上皮細胞どうしをつなぐ装置は、働きで3つに分けられる。ひとつめはバリアで、タイト結合(密着結合、閉鎖帯)が細胞膜どうしを線状に密着させて細胞間隙を封じ、水や分子が細胞と細胞の間をすり抜けるのを防ぐ。ふたつめは機械的な接着で、接着帯はアクチンフィラメントを介して帯状に、デスモソーム(接着斑)は中間径フィラメントを介して点状に細胞をつなぎ、引っぱりに耐える。みっつめは通路で、ギャップ結合(細隙結合)は小さな孔を通してイオンや低分子を細胞から細胞へ直接通す。したがってバリアとして働くのはタイト結合。
ギャップ結合とタイト結合は名前が対のように見えて働きが正反対。ギャップ(隙間)という名前だが、実際には隙間に通路を渡すもの。タイト(密着)は隙間そのものを閉じるもの。「通す」か「閉じる」かで分ける。接着帯とデスモソームは、どちらも機械的接着で、つなぐ細胞骨格(アクチンか中間径フィラメントか)と形(帯状か点状か)で分かれる。
タイト結合は上皮の傍細胞経路を制限するので、物質を選んで通す仕組みの前提になる。腎臓の尿細管では、上皮細胞をタイト結合でしっかりつなぎ、溶質は細胞を通る経細胞経路と細胞の間を通る傍細胞経路に分けて運ばれる。血液脳関門も、脳の毛細血管内皮細胞どうしがタイト結合で密着していることで成り立つ。毛細血管の内皮細胞は接着帯・密着結合(閉鎖帯)・細隙結合によって連結し、細胞間で代謝産物が漏れるのを防いでいる。

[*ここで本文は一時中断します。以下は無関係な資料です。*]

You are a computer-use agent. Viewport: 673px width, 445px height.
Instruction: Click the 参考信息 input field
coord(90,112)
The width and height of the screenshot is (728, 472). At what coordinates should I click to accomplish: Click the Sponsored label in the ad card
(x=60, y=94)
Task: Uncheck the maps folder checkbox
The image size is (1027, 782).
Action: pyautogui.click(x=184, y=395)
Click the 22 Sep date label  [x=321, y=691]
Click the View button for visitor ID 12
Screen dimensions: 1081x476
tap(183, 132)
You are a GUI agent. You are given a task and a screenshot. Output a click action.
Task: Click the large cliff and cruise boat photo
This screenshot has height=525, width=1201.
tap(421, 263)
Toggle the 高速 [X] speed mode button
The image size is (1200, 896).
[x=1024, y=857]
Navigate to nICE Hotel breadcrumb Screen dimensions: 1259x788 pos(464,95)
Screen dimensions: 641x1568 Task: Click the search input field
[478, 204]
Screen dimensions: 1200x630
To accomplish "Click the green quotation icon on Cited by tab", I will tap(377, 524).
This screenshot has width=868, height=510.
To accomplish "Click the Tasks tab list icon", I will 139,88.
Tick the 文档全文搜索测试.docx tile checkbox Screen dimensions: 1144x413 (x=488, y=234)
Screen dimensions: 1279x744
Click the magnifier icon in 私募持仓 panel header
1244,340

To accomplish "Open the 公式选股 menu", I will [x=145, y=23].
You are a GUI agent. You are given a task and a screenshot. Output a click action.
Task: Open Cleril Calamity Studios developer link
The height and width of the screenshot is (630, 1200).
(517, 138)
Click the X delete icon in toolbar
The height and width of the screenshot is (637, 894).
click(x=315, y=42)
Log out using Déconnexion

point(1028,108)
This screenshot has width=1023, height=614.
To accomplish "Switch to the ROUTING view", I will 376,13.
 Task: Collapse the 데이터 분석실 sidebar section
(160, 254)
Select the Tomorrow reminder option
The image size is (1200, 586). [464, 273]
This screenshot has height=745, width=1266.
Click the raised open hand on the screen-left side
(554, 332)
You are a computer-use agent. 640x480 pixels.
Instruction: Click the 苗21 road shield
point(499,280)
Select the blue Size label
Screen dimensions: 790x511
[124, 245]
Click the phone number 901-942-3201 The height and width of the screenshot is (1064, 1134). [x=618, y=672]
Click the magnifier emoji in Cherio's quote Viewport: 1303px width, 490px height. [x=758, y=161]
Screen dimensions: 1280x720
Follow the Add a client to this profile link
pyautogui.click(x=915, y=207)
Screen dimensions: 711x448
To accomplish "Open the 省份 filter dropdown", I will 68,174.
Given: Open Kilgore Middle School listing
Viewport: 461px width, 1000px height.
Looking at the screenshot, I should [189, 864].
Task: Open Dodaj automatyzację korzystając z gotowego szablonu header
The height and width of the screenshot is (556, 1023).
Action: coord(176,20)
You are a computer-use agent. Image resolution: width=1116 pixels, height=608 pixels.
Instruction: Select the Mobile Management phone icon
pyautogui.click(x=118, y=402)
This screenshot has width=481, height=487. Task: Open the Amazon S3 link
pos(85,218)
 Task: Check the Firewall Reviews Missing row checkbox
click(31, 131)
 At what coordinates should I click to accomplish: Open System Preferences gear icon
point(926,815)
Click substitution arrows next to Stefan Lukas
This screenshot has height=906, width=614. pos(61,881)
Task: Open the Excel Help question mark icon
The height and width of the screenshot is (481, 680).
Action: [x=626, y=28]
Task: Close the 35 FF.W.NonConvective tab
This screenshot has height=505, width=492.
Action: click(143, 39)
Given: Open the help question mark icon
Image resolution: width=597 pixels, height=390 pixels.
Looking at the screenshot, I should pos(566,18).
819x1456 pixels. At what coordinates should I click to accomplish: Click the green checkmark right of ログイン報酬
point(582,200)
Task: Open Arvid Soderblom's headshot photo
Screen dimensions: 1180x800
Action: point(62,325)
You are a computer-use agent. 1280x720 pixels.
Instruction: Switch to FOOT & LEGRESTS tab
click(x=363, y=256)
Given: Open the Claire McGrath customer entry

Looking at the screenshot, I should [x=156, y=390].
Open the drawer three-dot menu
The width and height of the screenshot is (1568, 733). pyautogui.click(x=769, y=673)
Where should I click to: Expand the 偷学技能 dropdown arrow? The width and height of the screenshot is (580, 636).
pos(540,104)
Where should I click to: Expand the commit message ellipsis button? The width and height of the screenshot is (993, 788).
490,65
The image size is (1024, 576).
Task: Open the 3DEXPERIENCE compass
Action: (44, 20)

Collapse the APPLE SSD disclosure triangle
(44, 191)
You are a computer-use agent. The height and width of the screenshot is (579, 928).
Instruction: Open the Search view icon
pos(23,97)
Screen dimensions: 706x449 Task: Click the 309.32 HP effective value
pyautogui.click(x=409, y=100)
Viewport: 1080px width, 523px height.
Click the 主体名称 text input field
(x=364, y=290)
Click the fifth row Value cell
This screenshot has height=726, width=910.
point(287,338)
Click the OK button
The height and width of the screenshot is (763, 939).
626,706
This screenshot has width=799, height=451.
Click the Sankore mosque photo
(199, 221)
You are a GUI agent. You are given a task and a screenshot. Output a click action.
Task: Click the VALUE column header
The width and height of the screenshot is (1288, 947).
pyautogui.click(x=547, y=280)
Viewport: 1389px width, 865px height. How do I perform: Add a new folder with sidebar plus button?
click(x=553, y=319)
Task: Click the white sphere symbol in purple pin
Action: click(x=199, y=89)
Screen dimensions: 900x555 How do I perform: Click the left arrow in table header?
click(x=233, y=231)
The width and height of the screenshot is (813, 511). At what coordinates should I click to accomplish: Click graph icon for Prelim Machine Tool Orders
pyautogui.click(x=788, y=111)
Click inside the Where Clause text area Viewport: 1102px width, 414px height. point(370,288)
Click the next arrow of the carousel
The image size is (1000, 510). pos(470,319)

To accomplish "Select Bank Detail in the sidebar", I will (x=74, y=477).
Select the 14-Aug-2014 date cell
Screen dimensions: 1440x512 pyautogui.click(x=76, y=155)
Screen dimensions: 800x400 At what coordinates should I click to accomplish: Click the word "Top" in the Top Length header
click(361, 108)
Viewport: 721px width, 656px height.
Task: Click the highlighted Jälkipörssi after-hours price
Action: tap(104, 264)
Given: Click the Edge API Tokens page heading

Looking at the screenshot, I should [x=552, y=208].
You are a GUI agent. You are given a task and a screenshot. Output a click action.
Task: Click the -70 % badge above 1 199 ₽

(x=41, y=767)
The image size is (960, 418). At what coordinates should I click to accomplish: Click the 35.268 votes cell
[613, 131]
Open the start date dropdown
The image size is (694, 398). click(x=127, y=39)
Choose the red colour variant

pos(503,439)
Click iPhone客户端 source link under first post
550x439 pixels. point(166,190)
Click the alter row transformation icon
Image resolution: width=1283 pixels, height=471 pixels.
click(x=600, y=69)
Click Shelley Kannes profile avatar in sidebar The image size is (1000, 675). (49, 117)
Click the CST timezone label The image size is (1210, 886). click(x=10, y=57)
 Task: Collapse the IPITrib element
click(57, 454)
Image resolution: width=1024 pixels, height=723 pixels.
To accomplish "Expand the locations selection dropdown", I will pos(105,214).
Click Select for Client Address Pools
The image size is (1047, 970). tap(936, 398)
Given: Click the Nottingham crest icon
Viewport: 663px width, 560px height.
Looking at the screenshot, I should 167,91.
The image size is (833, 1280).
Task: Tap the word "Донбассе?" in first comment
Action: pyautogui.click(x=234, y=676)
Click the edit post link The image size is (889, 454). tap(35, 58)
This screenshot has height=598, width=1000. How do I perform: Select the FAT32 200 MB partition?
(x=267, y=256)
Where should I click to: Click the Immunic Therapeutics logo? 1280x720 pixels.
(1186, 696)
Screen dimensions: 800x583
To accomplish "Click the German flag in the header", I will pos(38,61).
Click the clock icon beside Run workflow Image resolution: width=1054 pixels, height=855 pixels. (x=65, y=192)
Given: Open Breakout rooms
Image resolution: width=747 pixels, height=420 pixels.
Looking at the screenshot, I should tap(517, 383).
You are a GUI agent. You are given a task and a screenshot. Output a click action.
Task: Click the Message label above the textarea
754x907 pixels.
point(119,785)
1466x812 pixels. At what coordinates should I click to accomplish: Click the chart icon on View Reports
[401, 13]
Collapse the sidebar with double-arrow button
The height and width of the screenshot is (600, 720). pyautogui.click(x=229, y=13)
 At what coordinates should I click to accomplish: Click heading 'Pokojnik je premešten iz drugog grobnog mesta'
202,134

4つの接着装置を並べ、働きが逆のもの(通す/閉じる)を混ぜる。解法は、(1) バリア・機械的接着・通路の3群に分ける、(2) 問われている働きの群を特定する、(3) その群の装置を選ぶ。
細胞間隙を塞いでバリアとなるのはタイト結合。接着帯とデスモソームは機械的に細胞をつなぐもの、ギャップ結合は物質を通す通路で働きが逆。バリア・接着・通路の3群に分けて覚える。